Creating a personalized tailored treatment to T2D patients holds great potential, such treatments could be based on both environmental and genetic factors, and help to faster divert non-responding patients to second-line treatments with less deterioration. Several predictors for second-line treatments already exist, but most do not yield personalized recommendations59,60,61. We show that with the use of a tree model predictions can be performed with an MSE of 1.2 in predicting on-treatment HbA1c%, and that for individuals with family history information MSE improves from 1.6 to 1.4 upon addition of family information features. Our work suggests that future works aiming to estimate metformin effects should probably include family medical history, yet be based mostly on environmental factors. In general, knowledge of drug response heritability like the one presented in this study is a first step in allocating efforts of personalizing treatments, giving an upper bound to the possible effect of family history information.
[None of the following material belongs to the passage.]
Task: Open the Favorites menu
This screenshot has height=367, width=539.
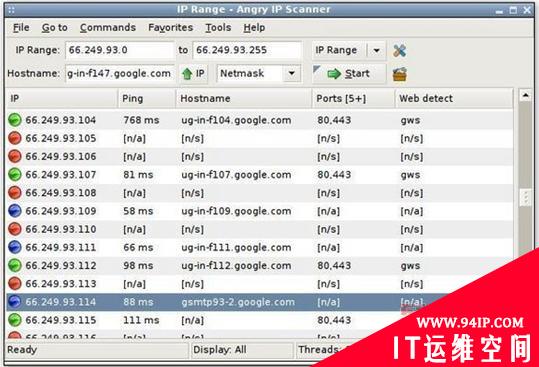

Overall, our results indicate that while genetics likely contribute to variation in metformin glycaemic response for T2D patients, environmental factors likely have a larger effect. Such findings are in line with prior evaluations of associations between single-nucleotide polymorphisms and the reduction in HbA1c% after introduction to metformin10. Our results emphasize the need for personalized treatment regimens of metformin. More generally, our work shows the utility of carrying out pharmacogenetic studies using EHRs, which may yield valuable insights without the burden and cost of genetic tests.
Data availability
The data that support the findings of this study originate from Clalit Healthcare Services. All data analyses were conducted on a secured, de-identified dedicated server within the Clalit Healthcare environment. Requests for access to all of parts of the Clalit datasets should be addressed to Clalit Healthcare Services, via the Clalit Research Institute.
Code availability
The code that supports the findings of this study is tailored to the EHR data in the Clalit Health Services database and is thus not provided since it is of no use as a standalone without access to the data per se. Requests for software modules as a basis for adaptation to other EHR environments or usage of the software on Clalit data following Clalit approval should be addressed to the authors after data access is approved by the Clalit Data Access committee. All analyses used the following open-source publicly available Python (3.7) code packages: Scipy (version 1.3.1), Numpy (version 1.17.0), Pandas (version 0.24.2), Dask (version 2.9.1), Sci-LMM (version 0.1.1).
References
World Health Organization. Global Report on Diabetes. Vol. 86 (World Health Organization, 2016).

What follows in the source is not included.